Road Tested || Buffalo Mountain Kombucha
We live in troubling times, when a starlet's thin prevarication can ruin the good thing the rest of us health-conscious freaks had going.
Now, more than ever, if you want something done right, you have to do it yourself.
...or else buy Buffalo Mountain Kombucha.
I stopped at the Roanoke Natural Foods Co-op to take a breather on my ride from Arlington to Asheville. The sun had long gone down on the Shenandoah Valley, and I still had four hours left. I bought this innocuous-looking thinking the biggest thrill would be adding a new regional variety to my ongoing catalogue of kombucha manufacturers.
What I got instead was a bracing, nostril-clearing rush of ginger--the kind that comes with your sushi, not the kind in grandma's cookie jar--chased by a tangle of cloudy culture slime at the bottom.

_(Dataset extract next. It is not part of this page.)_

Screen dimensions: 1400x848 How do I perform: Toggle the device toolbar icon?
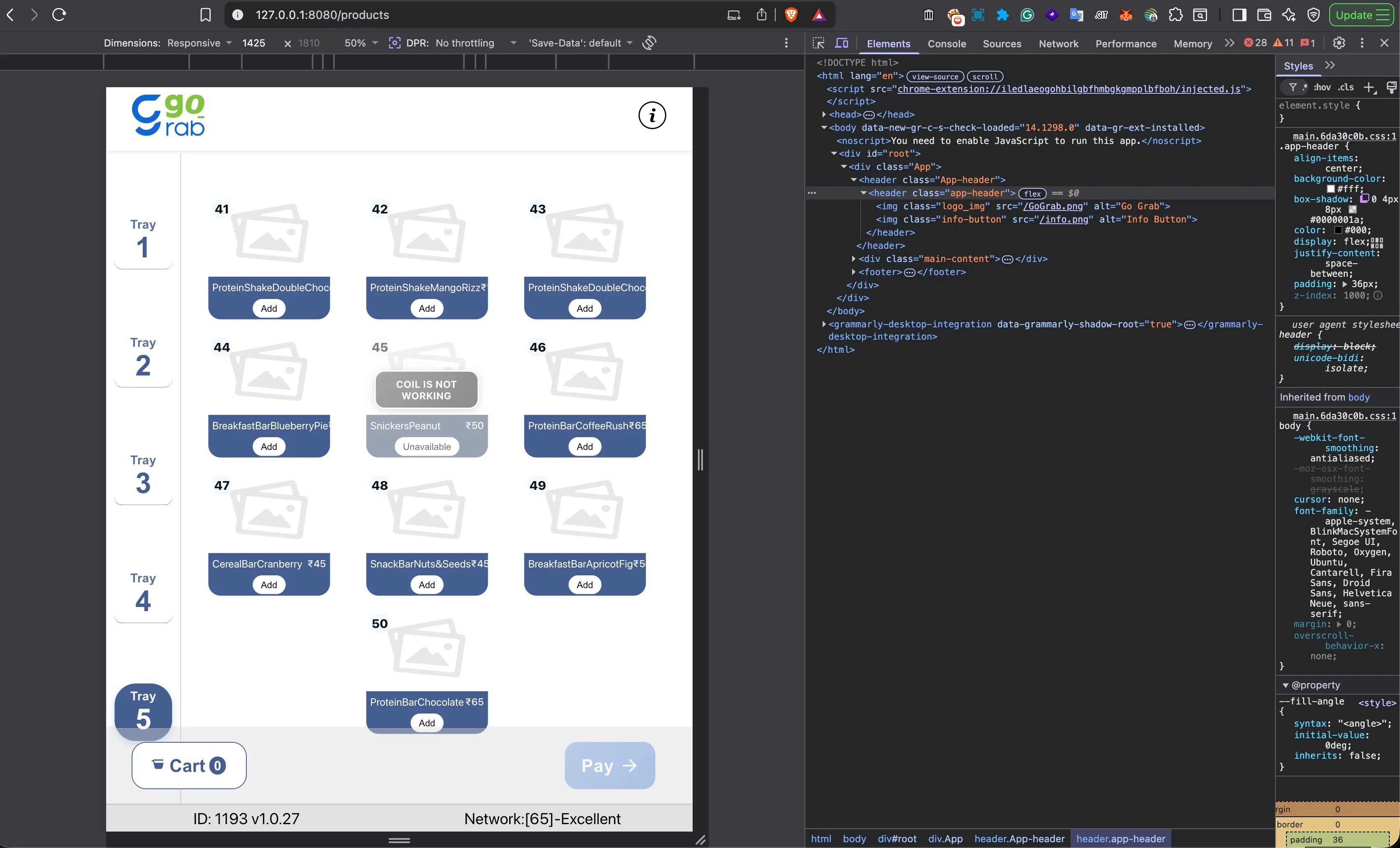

The last time I had kombucha that blew my hair back like this was when my friends Erin and Ryan forgot about theirs for an entire summer. Drinking a beverage that has been percolating for three months in an unventilated garage the inland valley of southern California, I saw stars as they must have looked in Woodstock in the summer of '69.
This one didn't send me over the edge of space-time, fortunately. You don't want to navigate Interstate 26 with your head in the fourth dimension. But it did take care of the headache I'd been nursing all day, and calmed my stomach from the stress of taking two-lane switchbacks in the dark.
In a world of watered-down, overpriced, faux-fermented tonic waters, this one is definitely worth the splurge. If you can't make your own, get this one.